Pixel coordinate grounding data:
▼▼▼
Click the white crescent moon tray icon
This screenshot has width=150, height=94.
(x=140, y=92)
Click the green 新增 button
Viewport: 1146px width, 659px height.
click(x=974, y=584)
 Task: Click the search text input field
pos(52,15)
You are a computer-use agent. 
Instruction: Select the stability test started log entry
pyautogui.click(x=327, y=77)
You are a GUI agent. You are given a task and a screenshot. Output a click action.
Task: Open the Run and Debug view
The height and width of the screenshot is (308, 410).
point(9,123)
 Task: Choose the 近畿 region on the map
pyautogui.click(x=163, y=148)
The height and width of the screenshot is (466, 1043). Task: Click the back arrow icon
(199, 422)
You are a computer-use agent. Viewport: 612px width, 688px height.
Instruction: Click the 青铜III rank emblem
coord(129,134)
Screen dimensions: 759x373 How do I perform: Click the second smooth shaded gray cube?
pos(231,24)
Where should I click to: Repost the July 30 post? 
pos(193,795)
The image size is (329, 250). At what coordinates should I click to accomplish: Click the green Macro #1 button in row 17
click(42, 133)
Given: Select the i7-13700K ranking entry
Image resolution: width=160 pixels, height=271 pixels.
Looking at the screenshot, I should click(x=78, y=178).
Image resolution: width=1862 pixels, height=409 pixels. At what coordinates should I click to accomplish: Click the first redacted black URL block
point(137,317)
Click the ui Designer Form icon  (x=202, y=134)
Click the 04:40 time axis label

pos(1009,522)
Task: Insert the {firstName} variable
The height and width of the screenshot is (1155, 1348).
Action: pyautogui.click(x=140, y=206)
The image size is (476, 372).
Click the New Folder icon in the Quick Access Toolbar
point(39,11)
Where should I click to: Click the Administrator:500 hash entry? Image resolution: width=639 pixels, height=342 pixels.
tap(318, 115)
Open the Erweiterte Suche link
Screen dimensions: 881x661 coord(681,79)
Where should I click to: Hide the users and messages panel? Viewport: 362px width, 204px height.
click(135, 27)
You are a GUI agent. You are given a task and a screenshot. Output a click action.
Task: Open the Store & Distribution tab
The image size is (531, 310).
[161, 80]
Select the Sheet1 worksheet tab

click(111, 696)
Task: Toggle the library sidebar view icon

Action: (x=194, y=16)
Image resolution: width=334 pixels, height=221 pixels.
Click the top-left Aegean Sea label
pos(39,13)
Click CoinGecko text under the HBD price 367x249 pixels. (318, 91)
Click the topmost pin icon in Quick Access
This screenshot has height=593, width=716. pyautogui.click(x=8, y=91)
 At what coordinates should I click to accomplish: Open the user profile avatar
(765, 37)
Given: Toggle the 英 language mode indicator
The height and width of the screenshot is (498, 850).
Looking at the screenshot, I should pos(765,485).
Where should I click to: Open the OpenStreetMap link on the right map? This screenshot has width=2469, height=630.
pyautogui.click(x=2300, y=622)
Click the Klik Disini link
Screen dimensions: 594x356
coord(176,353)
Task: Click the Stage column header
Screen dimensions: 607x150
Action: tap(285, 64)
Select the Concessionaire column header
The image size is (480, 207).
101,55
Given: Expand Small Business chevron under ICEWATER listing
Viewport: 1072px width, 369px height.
▲▲▲
PROMPT: Please repeat the entries above exactly as they read.

YOUR SOLUTION:
Click the white crescent moon tray icon
This screenshot has width=150, height=94.
(x=140, y=92)
Click the green 新增 button
Viewport: 1146px width, 659px height.
click(x=974, y=584)
 Task: Click the search text input field
pos(52,15)
You are a computer-use agent. 
Instruction: Select the stability test started log entry
pyautogui.click(x=327, y=77)
You are a GUI agent. You are given a task and a screenshot. Output a click action.
Task: Open the Run and Debug view
The height and width of the screenshot is (308, 410).
point(9,123)
 Task: Choose the 近畿 region on the map
pyautogui.click(x=163, y=148)
The height and width of the screenshot is (466, 1043). Task: Click the back arrow icon
(199, 422)
You are a computer-use agent. Viewport: 612px width, 688px height.
Instruction: Click the 青铜III rank emblem
coord(129,134)
Screen dimensions: 759x373 How do I perform: Click the second smooth shaded gray cube?
pos(231,24)
Where should I click to: Repost the July 30 post? 
pos(193,795)
The image size is (329, 250). At what coordinates should I click to accomplish: Click the green Macro #1 button in row 17
click(42, 133)
Given: Select the i7-13700K ranking entry
Image resolution: width=160 pixels, height=271 pixels.
Looking at the screenshot, I should click(x=78, y=178).
Image resolution: width=1862 pixels, height=409 pixels. At what coordinates should I click to accomplish: Click the first redacted black URL block
point(137,317)
Click the ui Designer Form icon  (x=202, y=134)
Click the 04:40 time axis label

pos(1009,522)
Task: Insert the {firstName} variable
The height and width of the screenshot is (1155, 1348).
Action: pyautogui.click(x=140, y=206)
The image size is (476, 372).
Click the New Folder icon in the Quick Access Toolbar
point(39,11)
Where should I click to: Click the Administrator:500 hash entry? Image resolution: width=639 pixels, height=342 pixels.
tap(318, 115)
Open the Erweiterte Suche link
Screen dimensions: 881x661 coord(681,79)
Where should I click to: Hide the users and messages panel? Viewport: 362px width, 204px height.
click(135, 27)
You are a GUI agent. You are given a task and a screenshot. Output a click action.
Task: Open the Store & Distribution tab
The image size is (531, 310).
[161, 80]
Select the Sheet1 worksheet tab

click(111, 696)
Task: Toggle the library sidebar view icon

Action: (x=194, y=16)
Image resolution: width=334 pixels, height=221 pixels.
Click the top-left Aegean Sea label
pos(39,13)
Click CoinGecko text under the HBD price 367x249 pixels. (318, 91)
Click the topmost pin icon in Quick Access
This screenshot has height=593, width=716. pyautogui.click(x=8, y=91)
 At what coordinates should I click to accomplish: Open the user profile avatar
(765, 37)
Given: Toggle the 英 language mode indicator
The height and width of the screenshot is (498, 850).
Looking at the screenshot, I should pos(765,485).
Where should I click to: Open the OpenStreetMap link on the right map? This screenshot has width=2469, height=630.
pyautogui.click(x=2300, y=622)
Click the Klik Disini link
Screen dimensions: 594x356
coord(176,353)
Task: Click the Stage column header
Screen dimensions: 607x150
Action: tap(285, 64)
Select the Concessionaire column header
The image size is (480, 207).
101,55
Given: Expand Small Business chevron under ICEWATER listing
Viewport: 1072px width, 369px height.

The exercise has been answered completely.